Her wings bespeak my faith, her songs my peace;
When I believe and sing, my doubtings cease.

Though the Globe Theatre was, in the opinion of Nonconformists, 'the heart of Satan's empire,' Bunyan must yet have known something of Shakespeare. In the second part of the 'Pilgrim's Progress' we find:—

Who would true valour see,
Let him come hither;
One here will constant be,
Come wind, come weather.

The resemblance to the song in 'As You Like It' is too near to be accidental:—

Who doth ambition shun,
And loves to be in the sun;
Seeking the food he eats,
And pleased with what he gets,
Come hither, come hither, come hither.
Here shall be no enemy,
Save winter and rough weather.

Bunyan may, perhaps, have heard the lines, and the rhymes may have clung to him without his knowing whence they came. But he would never have been heard of outside his own communion, if his imagination had found no better form of expression for itself than verse. His especial gift was for allegory, the single form of imaginative fiction which he would not have considered trivial, and his especial instrument was plain, unaffected Saxon prose. 'The Holy War' is a people's Paradise Lost and Paradise Regained in one. The 'Life of Mr. Badman' is a didactic tale, describing the career of a vulgar, middle-class, unprincipled scoundrel.

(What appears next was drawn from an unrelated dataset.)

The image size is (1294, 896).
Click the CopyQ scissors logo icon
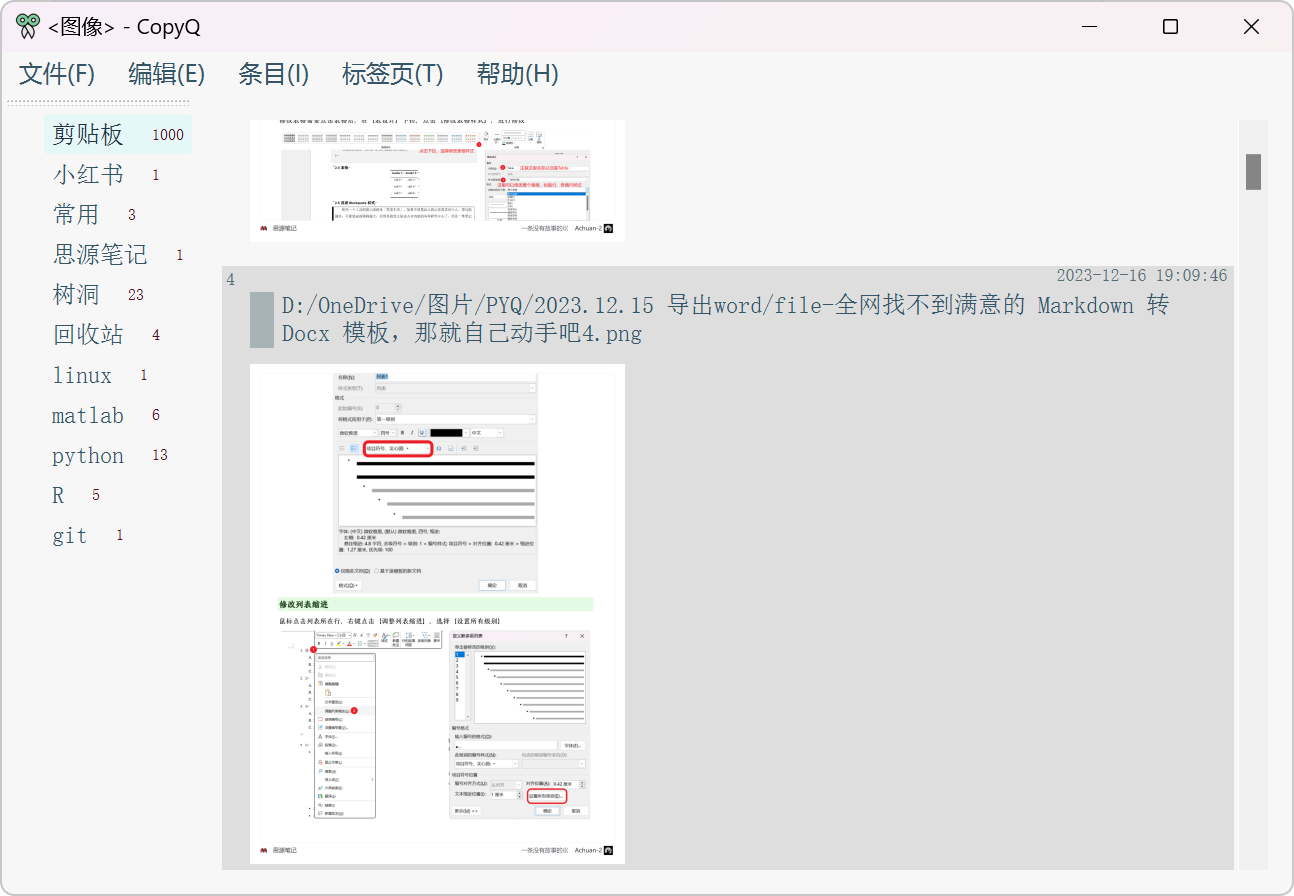26,26
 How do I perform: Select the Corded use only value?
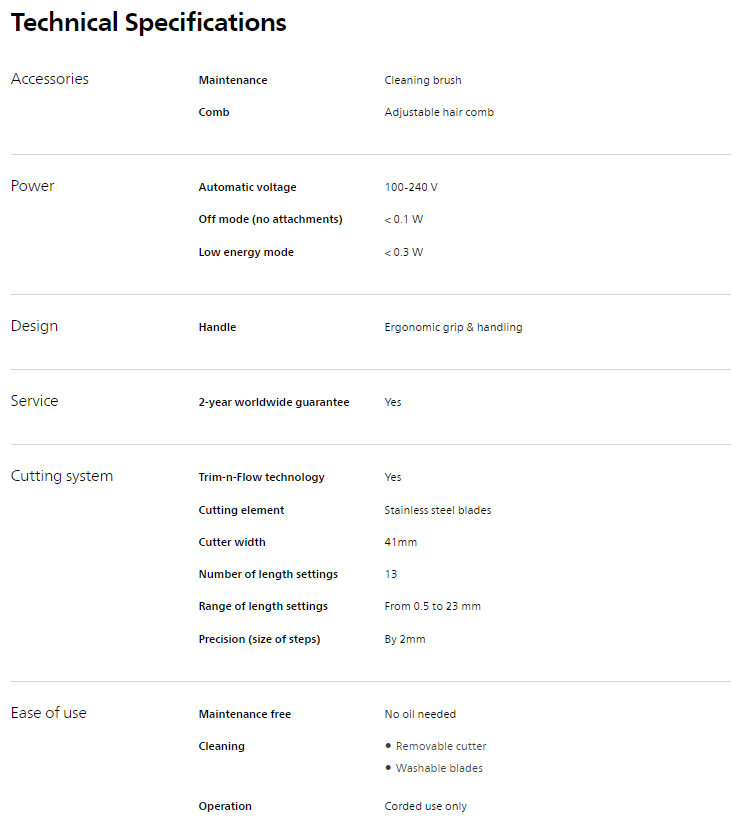425,806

These are properly Bunyan's 'works,' the results of his life so far as it affects the present generation of Englishmen; and as they are little known, I shall give an account of each of them.

The 'Life of Badman' is presented as a dialogue between Mr. Wiseman and Mr. Attentive. Mr. Wiseman tells the story, Mr. Attentive comments upon it. The names recall Bunyan's well-known manner. The figures stand for typical characters; but as the dramatis personæ of many writers of fiction, while professing to be beings of flesh and blood are no more than shadows, so Bunyan's shadows are solid men whom we can feel and handle.

Mr. Badman is, of course, one of the 'reprobate.' Bunyan considered theoretically that a reprobate may to outward appearance have the graces of a saint, and that there may be little in his conduct to mark his true character. A reprobate may be sorry for his sins, he may repent and lead a good life. He may reverence good men and may try to resemble them; he may pray, and his prayers may be answered; he may have the spirit of God, and may receive another heart, and yet he may be under the covenant of works, and may be eternally lost. This Bunyan could say while he was writing theology; but art has its rules as well as its more serious sister, and when he had to draw a living specimen, he drew him as he had seen him in his own Bedford neighbourhood.